El día final del plazo de presentación de originales era el de año nuevo de 1978.
En aquellas fechas el colectivo se reunía con regularidad en un enorme caserón de Santa Cruz, a poca distancia de la playa. El edificio acumulaba mobiliario, adquirido en los traperos, y un equipo de ordenador, mucho del cual se consagraba al problema de la ruleta. Shaw disponía de un piano, en el que interpretaba música barroca o improvisaba combinaciones particulares de la clásica y la moderna. Los físicos, en sus encuentros, crearon un estilo propio de trabajo, una rutina de proponer ocurrencias y cribarlas con el tamiz del sentido práctico, de leer la bibliografía y concebir artículos originales. Habían aprendido a colaborar en las revistas con artículos que firmaban por orden rotatorio. El inicial fue de Shaw, uno de los pocos que escribiría, y que siguió escribiendo mentalmente, rasgo suyo muy característico. Y, también característicamente, lo envió demasiado tarde.
En el mes de diciembre de 1977, Shaw se fue de Santa Cruz para asistir a la primera reunión de la New York Academy of Sciences (Academia de Ciencias de Nueva York) dedicada al caos. Financió el viaje su profesor de superconductividad. Shaw, sin haber sido invitado, escuchó en carne y hueso a quienes conocía por sus escritos. David Ruelle. Robert May. James Yorke. Se sintió intimidado no sólo por aquellas personalidades, sino también por el astronómico precio de treinta y cinco dólares que pagó por su habitación del Barbizon Hotel.

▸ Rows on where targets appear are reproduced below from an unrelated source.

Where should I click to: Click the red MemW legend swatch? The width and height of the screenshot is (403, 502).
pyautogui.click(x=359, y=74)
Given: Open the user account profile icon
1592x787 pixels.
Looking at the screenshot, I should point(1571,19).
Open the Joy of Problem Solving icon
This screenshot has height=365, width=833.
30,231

Mientras atendía a las charlas, se balanceó entre la sensación de que había reinventado, en su ignorancia, cosas que aquellos hombres habían estudiado muy a fondo, y la de que él podía contribuir a ellas con un importante y nuevo punto de vista. Llevaba consigo el borrador inconcluso de su artículo sobre la teoría de la información, papeles garrapateados, metidos en una carpeta, y buscó en vano un mecanógrafo en el hotel y luego en los talleres de reparación de máquinas de escribir. Por último, renunció a su intento. Más tarde, cuando sus amigos quisieron saber detalles de la conferencia, les explicó que el punto culminante había sido el banquete en honor de Edward Lorenz, quien recibía el reconocimiento que se le había negado durante tantos años. Lorenz entró en el comedor, cogido tímidamente de la mano de su esposa, y los científicos se pusieron de pie para dedicarle una ovación. La expresión de espanto del meteorologista chocó a Shaw.

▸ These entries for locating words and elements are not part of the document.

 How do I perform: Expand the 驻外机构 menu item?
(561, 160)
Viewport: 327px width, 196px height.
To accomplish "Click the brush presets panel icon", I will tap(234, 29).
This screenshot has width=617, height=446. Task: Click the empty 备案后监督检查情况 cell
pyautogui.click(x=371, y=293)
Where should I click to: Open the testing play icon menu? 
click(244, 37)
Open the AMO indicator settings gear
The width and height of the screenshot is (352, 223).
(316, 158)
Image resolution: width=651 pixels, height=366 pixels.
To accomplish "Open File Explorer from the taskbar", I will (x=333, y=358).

A las pocas semanas, durante un viaje a Maine donde sus padres tenían una casa de recreo, remitió por fin su artículo al Certamen Jacot. Había pasado ya el día de año nuevo, pero el empleado de correos estampó en el sobre una generosa fecha atrasada. El artículo —mezcla de matemáticas esotéricas y filosofía especulativa, ilustrada con dibujos de su hermano Chris, semejantes a los de historietas— obtuvo mención honrosa. Shaw recibió un premio en metálico suficiente para trasladarse a París y recoger el galardón. No fue un éxito importante, pero llegó cuando eran tensas las relaciones del colectivo con la facultad. Necesitaba desesperadamente todos los signos de credibilidad que pudieran encontrar. Farmer renunciaba a la astrofísica, Packard abandonaba la mecánica estadística y Crutchfield no estaba aún preparado para convertirse en estudiante graduado. El claustro pensaba que la situación se había salido de madre.